◆ **Passage shown**
However, north London’s CAMRA beer festival is still going strong. The London Drinker event last week, in its regular home of the Camden Centre near Kings Cross, still had a big draw. Beer bloggers, beer tickers, old timers, young whippersnappers and brewers great and small made up a large portion of those attending. This was a CAMRA event though, and while women were more than welcome, many did not seem to feel welcome enough to actually attend.

The beer was served to much higher standard than I remembered, though the London bar seemed to have the lion’s share of the best beers. The main bar seemed to be 70% golden ale, and didn’t have nearly as many people drinking at it with ‘bloody hell that’s good’ faces. Unfortunately, the food offering was pretty basic, and shared space with the foreign beer bar. Some real treats were hidden away here though, particularly the mini-casks of Schlenkerla Marzen (liquid smoked bacon) and other German beers.

◆ **Check your understanding**
1: Reproduce the passage about the beer festival word for word, starting with "The beer was" and going on through "other German beers.".
2: In the beer festival passage, where was the London Drinker event held?
3: Pick up the passage about the London Drinker beer festival after its last sentence and carry it on.
The data that follow come from a different source than the text.

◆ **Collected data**
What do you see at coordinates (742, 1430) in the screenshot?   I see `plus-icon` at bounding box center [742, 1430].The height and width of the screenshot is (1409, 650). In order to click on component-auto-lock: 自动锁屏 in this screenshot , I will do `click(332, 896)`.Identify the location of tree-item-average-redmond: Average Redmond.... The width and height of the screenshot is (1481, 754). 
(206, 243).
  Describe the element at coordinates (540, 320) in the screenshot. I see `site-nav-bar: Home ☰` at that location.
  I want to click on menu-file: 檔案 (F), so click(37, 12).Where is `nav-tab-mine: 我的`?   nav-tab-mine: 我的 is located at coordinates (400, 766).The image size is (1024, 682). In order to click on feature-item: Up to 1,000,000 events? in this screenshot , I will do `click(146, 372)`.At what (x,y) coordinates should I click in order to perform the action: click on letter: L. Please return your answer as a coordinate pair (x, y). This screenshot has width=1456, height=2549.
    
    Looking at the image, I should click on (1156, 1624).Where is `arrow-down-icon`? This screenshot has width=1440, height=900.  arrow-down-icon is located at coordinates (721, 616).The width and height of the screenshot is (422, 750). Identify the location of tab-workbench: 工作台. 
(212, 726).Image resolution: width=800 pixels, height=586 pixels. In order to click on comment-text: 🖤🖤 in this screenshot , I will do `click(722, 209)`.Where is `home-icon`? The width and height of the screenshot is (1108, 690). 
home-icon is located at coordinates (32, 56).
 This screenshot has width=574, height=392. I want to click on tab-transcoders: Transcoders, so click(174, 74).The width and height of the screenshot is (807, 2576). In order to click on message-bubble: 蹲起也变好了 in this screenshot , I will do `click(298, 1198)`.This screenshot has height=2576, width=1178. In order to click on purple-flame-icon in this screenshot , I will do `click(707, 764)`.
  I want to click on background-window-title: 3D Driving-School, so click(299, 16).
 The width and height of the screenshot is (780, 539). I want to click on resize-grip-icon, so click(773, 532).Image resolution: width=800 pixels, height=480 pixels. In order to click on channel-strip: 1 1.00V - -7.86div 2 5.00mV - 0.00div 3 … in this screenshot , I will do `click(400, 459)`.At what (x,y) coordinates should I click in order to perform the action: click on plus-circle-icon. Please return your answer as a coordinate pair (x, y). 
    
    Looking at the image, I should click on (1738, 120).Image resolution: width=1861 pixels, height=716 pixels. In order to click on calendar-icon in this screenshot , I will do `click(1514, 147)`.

◆ **Task-by-task results**
1:
The beer was served to much higher standard than I remembered, though the London bar seemed to have the lion’s share of the best beers. The main bar seemed to be 70% golden ale, and didn’t have nearly as many people drinking at it with ‘bloody hell that’s good’ faces. Unfortunately, the food offering was pretty basic, and shared space with the foreign beer bar. Some real treats were hidden away here though, particularly the mini-casks of Schlenkerla Marzen (liquid smoked bacon) and other German beers.

2: It was held at the Camden Centre near Kings Cross.

3:
It wasn’t as much fun as Craft Beer Rising, but I can’t say that CBR was better either, as much as I would like to. These are two completely different events, and I expect #BrooklynFeast on Tuesday to be just as different again. I would be wrong to rank the UK’s beer festivals by how ‘good’ they are. Beer festivals are very subjective, individual experiences that appeal to tastes and personal preferences. The Celtic Beer Festival is completely different to GBBF, just as Wandsworth Beer Festival is to London Drinker, and just as the BrewDog AGM is to Craft Beer Rising. If CBR seems to be the better event, it might be because it adopts positive features from each of the above, and tries to do a bit of everything, and does it well. If this is a trend is on the rise (sorry), then I welcome it. We all get the beer festivals we deserve.

The fact is that each of these events is just as important. Each of them demonstrate the thrilling diversity of the British beer landscape, and we should recognise that each and every one is something to be proud of.